Something I hear people discuss quite frequently is the question “What’s the big result of the last year or two in field X?”

My current answer to this question, in the field of quantum information science, is Raussendorf and Briegel’s cluster-state model of quantum computation.

This model tells you that, in order to quantum compute, it suffices to prepare a single quantum state (the “cluster state”), and then do local (i.e., single-qubit) measurements on that state.

Such measurements suffice to write in the initial state of the computation, the dynamical operations performed, and to read out the results of the computation!

In Debbie Leung’s memorable metaphor (memorable if you’re a Unix nut, anyway!), you simply “ping” Nature, and she computes. No “dynamics”, in the usual sense of the word, just ask questions of a suitably correlated state! Those questions don’t even have to be nonlocal; all the nonlocality is carried in a single, universal state.

Whatsmore, if you believe the Church-Turing-Deutsch thesis, you can efficiently simulate an arbitrary physical system this way.

I’ve spent most of the last two months thinking about this model, and the better I understand it, the more interesting and beautiful it seems.

(Disclaimer: I guess I should say that I’ve got a bit of a personal interest in advertising this work, since I’ve done some related work.)

From → General

  1. Well this isn’t quite fair, is it? You don’t just need the state and the local measurements, you need to be able adapt your measurements as you go along. So it’s not just that you’re “ping”ing: you’re adaptively “ping”ing.

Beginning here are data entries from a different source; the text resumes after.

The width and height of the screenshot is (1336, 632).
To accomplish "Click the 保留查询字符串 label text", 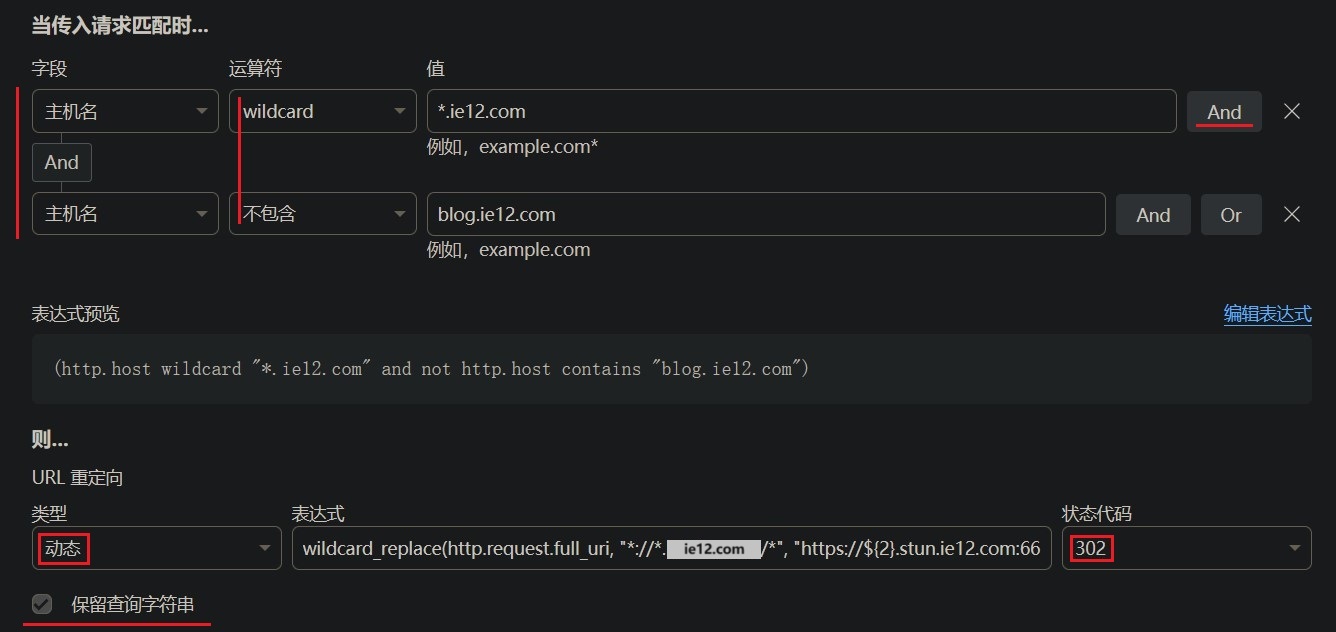I will click(x=132, y=605).
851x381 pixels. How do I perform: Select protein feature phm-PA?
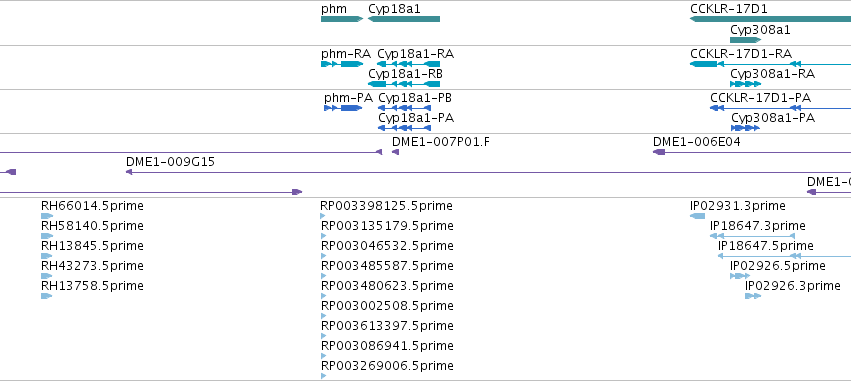click(343, 108)
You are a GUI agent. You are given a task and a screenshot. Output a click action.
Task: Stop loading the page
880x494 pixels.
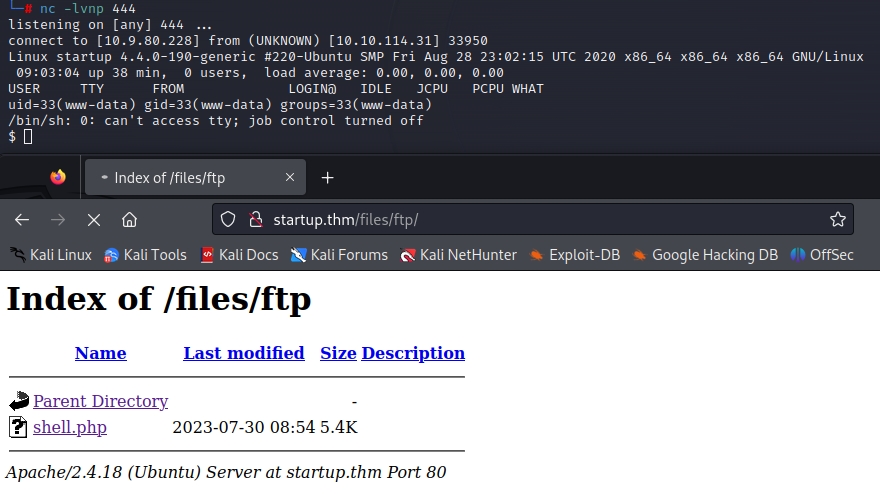coord(93,219)
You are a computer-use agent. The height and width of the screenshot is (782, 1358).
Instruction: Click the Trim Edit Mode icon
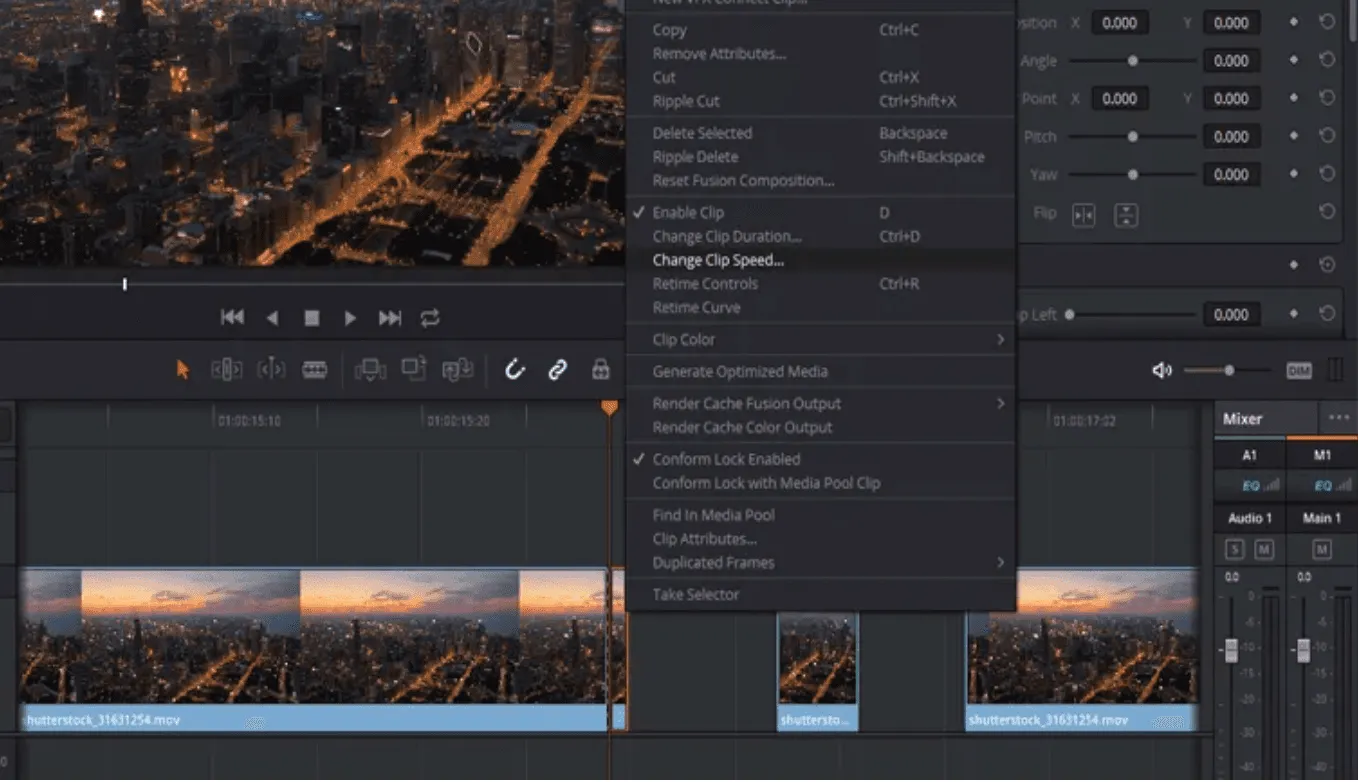click(x=227, y=369)
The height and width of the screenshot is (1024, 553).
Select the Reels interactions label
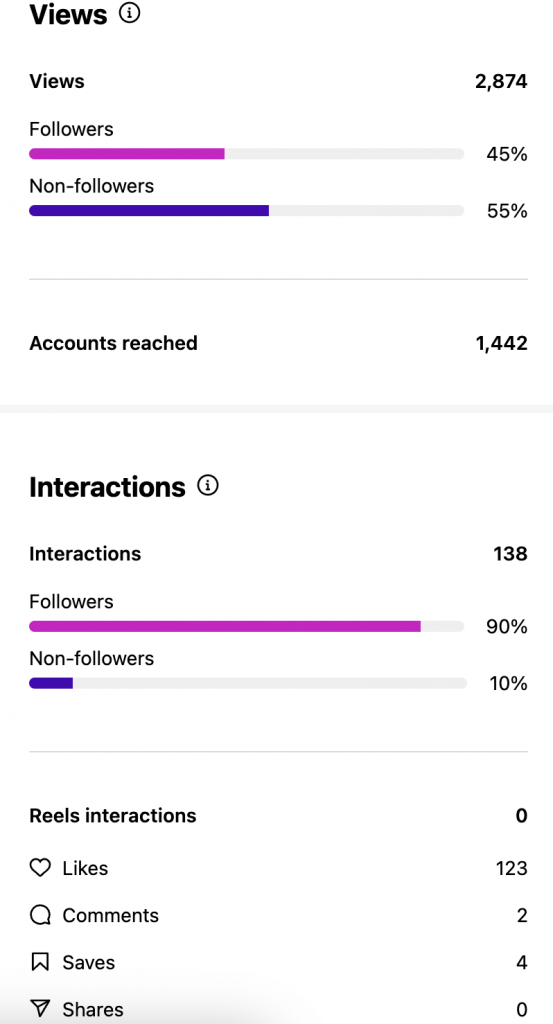[x=113, y=816]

    Two questions: can you construct a classical universal computer which uses a given random distribution and adaptive measurements to get universal quantum computing?

    If you don’t allow the adaptive measurements, then you are moving closer to the relm of “pseudotelepathy”. In these pseudotelepathy games, you win (or win more often) a game with quantum correlations which you would lose if you used classical correlations. But there is no communication allowed. So if you take a cluster type model and look at getting rid of the adaptive part, are their algorithms which are more powerful than classical algorithms? I think the answer is yes from quant-ph/0205133. So maybe this isn’t a question. Doh.

  2. Dave: I wasn’t intending to mislead; you’ve got to cut the list off somewhere! Otherwise, you end up with lots of other things — you need cluster states, single-qubit measurements, ability to adapt basis, quantum memory, fast classical computation, noiseless classical communication fast on the timescale on which decoherence occurs, etc.

    The question you raise is fascinating. (If you delete “quantum” at the point where I think you mistakenly inserted it!) It’d be nice to have either an example, or some solid, general no-go theorems.